Lorenzo Salgado Araujo, migrante mexicano de 52 años originario de Tlatlaya, Estado de México, fue baleado por un agente del Servicio de Inmigración y Control de Aduanas (ICE) el 7 de julio en Houston, Texas, y falleció posteriormente a causa de sus heridas. Su familia y organizaciones civiles rechazan la versión de ICE, que sostiene que Salgado embistió un vehículo e intentó atropellar a un agente, y exigen grabaciones del incidente e investigación independiente.
Su hijo Ronaldo Salgado señaló que su padre estaba en proceso de obtener un permiso de residencia, llevaba sus documentos consigo y sabía cómo actuar ante cualquier agencia del orden público.

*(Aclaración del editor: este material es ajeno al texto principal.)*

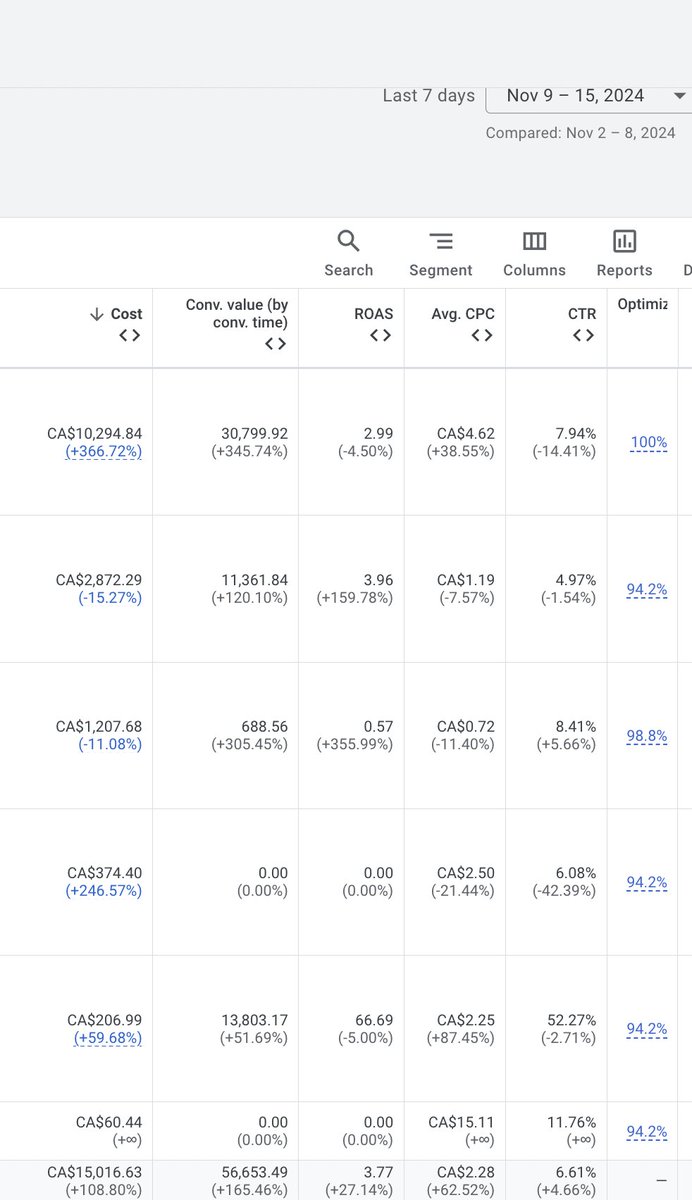Click the -15.27% cost change link
This screenshot has width=692, height=1200.
click(x=109, y=598)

Ronaldo se enteró de la muerte por un video en Facebook, sin que las autoridades lo notificaran. Román Polares, presidente de la Liga de Ciudadanos Latinoamericanos Unidos, declaró que en ausencia de datos de ICE no queda más alternativa que concluir que Salgado fue asesinado ilegítimamente.

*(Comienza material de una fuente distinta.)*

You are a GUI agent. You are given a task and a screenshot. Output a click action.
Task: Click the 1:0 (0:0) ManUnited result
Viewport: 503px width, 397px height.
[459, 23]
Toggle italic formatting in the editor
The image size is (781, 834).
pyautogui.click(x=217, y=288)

La versión de ICE replica la justificación empleada en casos anteriores sin que las grabaciones de cámaras de los agentes ni de testigos corroboren los hechos. Hace seis meses el Departamento de Seguridad Nacional usó el mismo argumento para la muerte de Renée Good, ciudadana estadounidense, y en 2025 para la de Rubén Ray Martínez, mexicano de 23 años.